LinkedIn And Reddit Apps Caught Copying Clipboard Content Without Permission
Smartphones have put a lot of power into our hands, literally, but they have also exposed potential security and privacy violations in things we've been taking for granted on desktops. Things like asking permission to use certain hardware and software capabilities were almost an alien concept on desktop operating systems until Android and iOS showed how those can be easily abused, like how some mobile apps have been discovered to be reading clipboard content even when not in use.
Clipboards these days were extremely powerful compared to their predecessors from decades or even years back. They can store not just text but sometimes even images and allow you to copy that data around even after you've copied new things.

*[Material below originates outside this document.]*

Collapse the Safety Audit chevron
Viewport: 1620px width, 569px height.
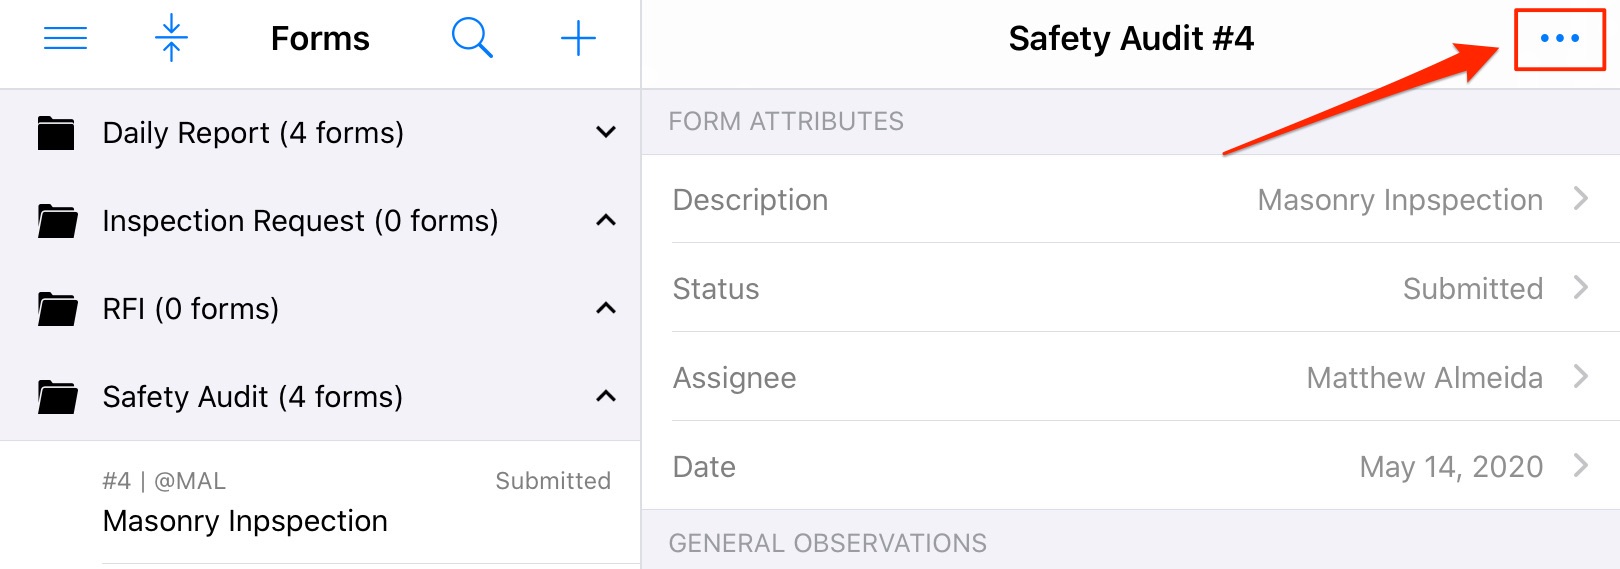tap(606, 396)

Some even let you sync clipboard content across supported devices, easily sharing text between a computer and a smartphone, for example.
Because of its rather simple nature, however, some take it for granted how it can easily be open for abuse. For example, both the LinkedIn and Reddit iOS apps were discovered to be copying and pasting text from the iOS clipboard even when they weren't running in the foreground. Worse, because of Apple's clipboard syncing feature, those apps have access to what is in a Mac's clipboard as well.

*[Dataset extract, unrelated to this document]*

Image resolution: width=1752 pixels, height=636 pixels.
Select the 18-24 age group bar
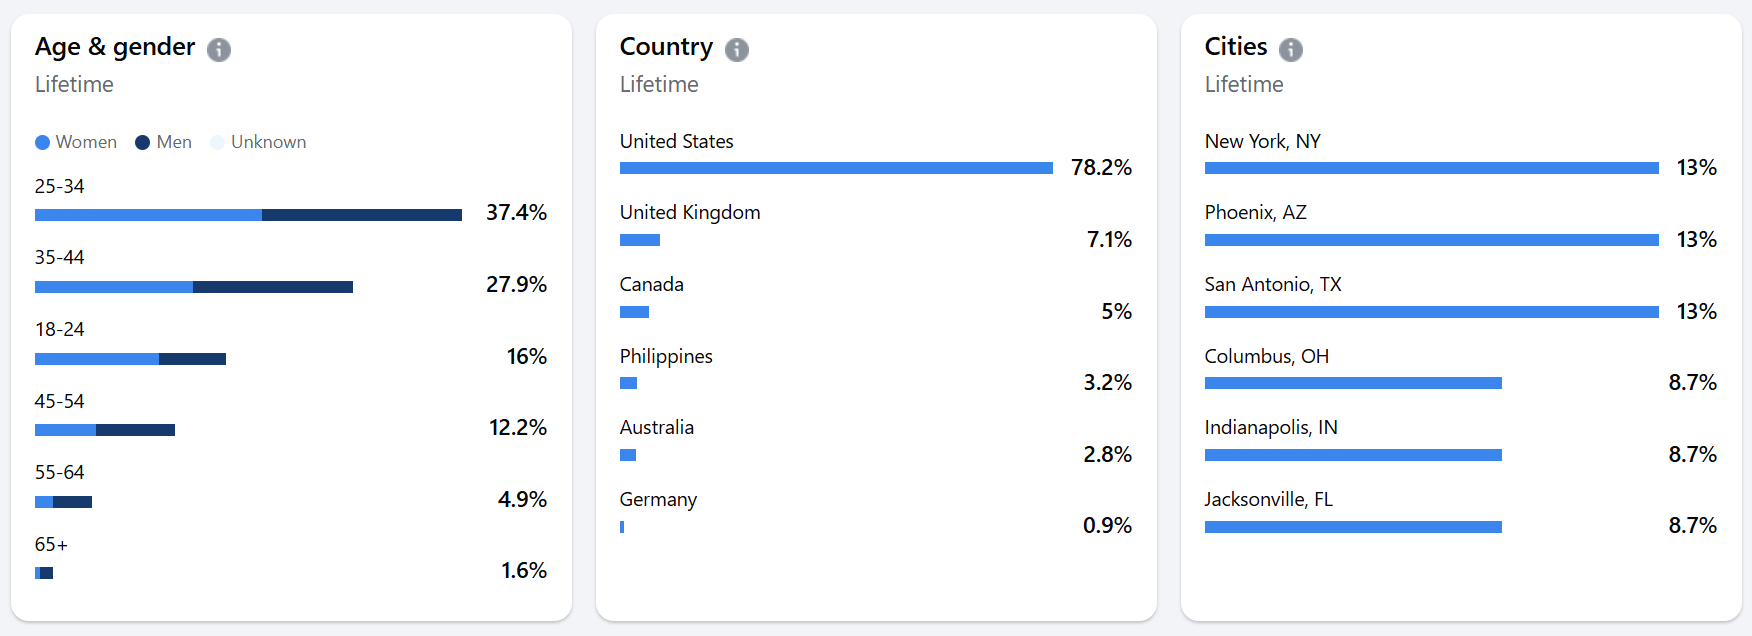click(x=130, y=359)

Clipboards these days can be used to hold all sorts of information, including sensitive ones. People tend to copy even passwords and OTPs to paste on a login form and apps that access the clipboard, especially from the background, can have access to those, too, and associate it with whatever app or website is currently being used. LinkedIn's VP of Engineering assures that the app only used that to verify what was being typed in the app versus what's in the clipboard but will soon fix that in a future update.
Hi @DonCubed. Appreciate you raising this. We've traced this to a code path that only does an equality check between the clipboard contents and the currently typed content in a text box. We don't store or transmit the clipboard contents.
— Erran Berger (@eberger45) July 3, 2020
It might not be an isolated incident, however, and only Linked and Reddit have been caught red-handed for now. It will hopefully push Google, Apple, and other platform developers to put more safeguards even around seemingly simple features like clipboards.